While gifting continues to be part of the equation in travel retail and duty free, there has been a significant shift towards people buying for themselves at the cost of gifting, and self-indulgence is now the main motivation and purpose for purchasing in travel retail, according to new data released by travel marketing intelligence and consulting firm m1nd-set.

M1nd-set found that the pandemic prompted significant changes in how travelers shop.  “Whether for economic reasons or because the product mix seemed less relevant since the pandemic, gift shopping has been severely impacted in the travel retail environment,” the company said in its report. “More self-serving shopper behavior has emerged since the pandemic as a consequence.”

Prior to the pandemic, between 2017 and Q1 2020, 40% of global shoppers said they purchased in travel retail for gifting, the data showed. Since the pandemic, only 27% of shoppers in travel retail purchased an item for gifting in 2022 and in Q1 2023. Self-purchases increased from 46% to 53% between the pre-pandemic period and Q1 2023. Purchases for sharing have also increased; from 9% between 2017 and Q1 2020 to 16% in 2021 and 20% in 2022 before falling again to 16% in Q1 this year.

The decline of gift shopping in travel retail has been more severe in the Americas and Europe compared to other regions. In the Americas, the percentage of shoppers purchasing gifts in travel retail has fallen 15% since the pre-pandemic period when 41% of shoppers in the Americas purchased gifts in travel retail, to 26% in Q1 2023. In Europe, the impact of the pandemic on gift shopping in travel retail has been the most severe with a 20% decline, from 40% pre-pandemic, between 2017 and Q1 2020, to 20% in Q1 this year.

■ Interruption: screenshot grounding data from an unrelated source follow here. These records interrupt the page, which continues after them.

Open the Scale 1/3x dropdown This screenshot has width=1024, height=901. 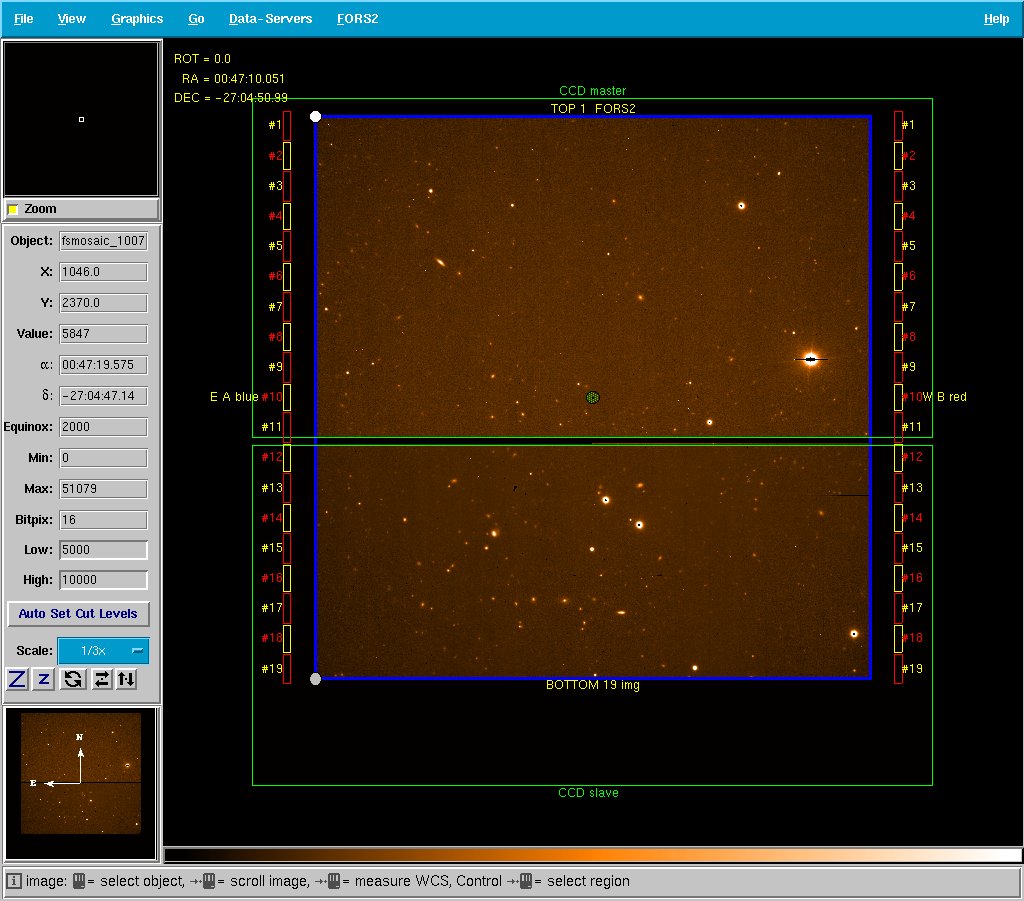coord(103,651)
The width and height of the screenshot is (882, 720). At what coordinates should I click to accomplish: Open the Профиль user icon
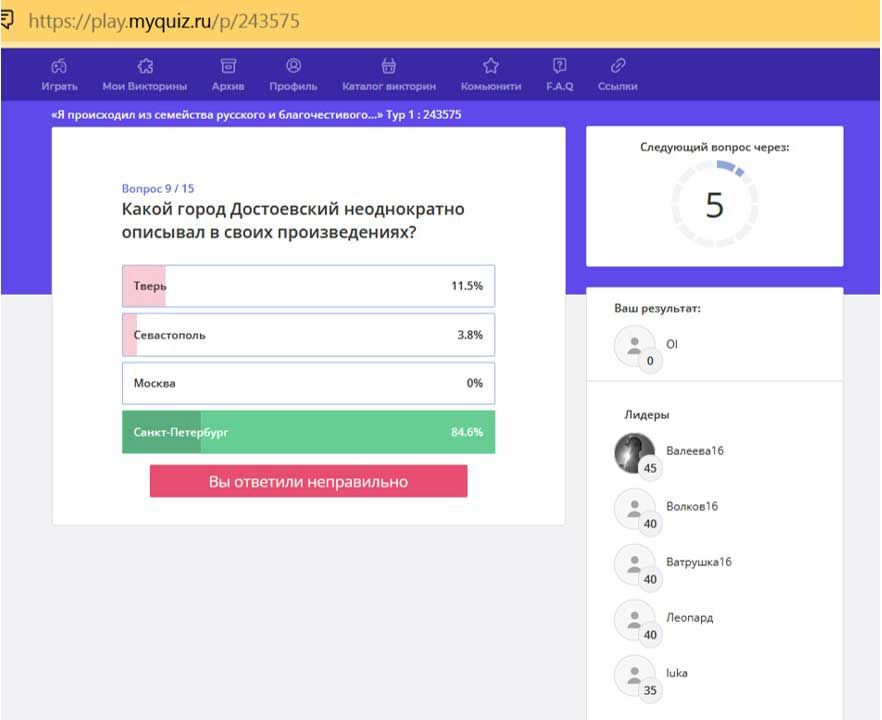(x=293, y=66)
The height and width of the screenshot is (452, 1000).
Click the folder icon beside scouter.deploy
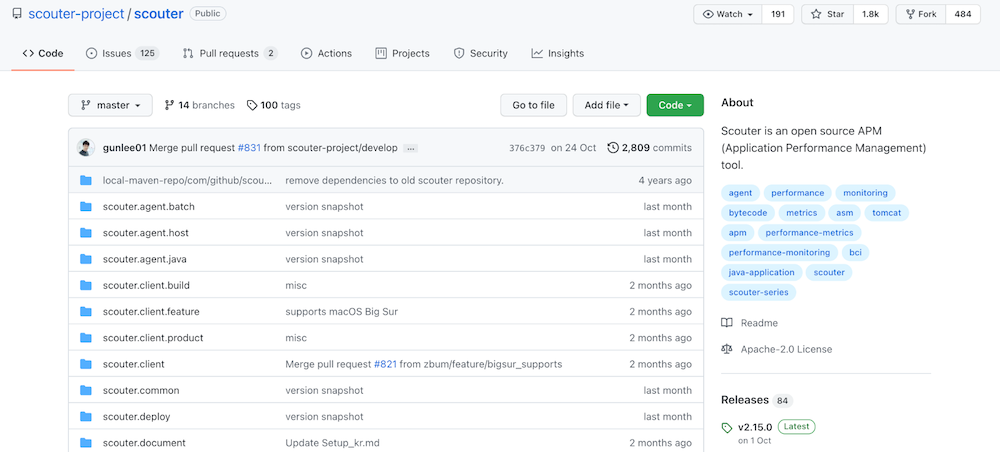coord(85,417)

By demographics, the strongest decline in gift shopping is among middle-aged shoppers; only 28% of middle-aged shoppers purchased gifts in Q1 2023, a 13% decline from the pre-pandemic level. The drop in gift shopping among Seniors and Millennials was slightly less sharp, with an 11% decline among both segments, from 43% to 32% among Seniors and 35% to 24% among Millennial shoppers. The weakest decline in gift shopping among the age segments is seen among Gen Zs – having fallen from 31% prior to the pandemic to 24% in Q1 this year.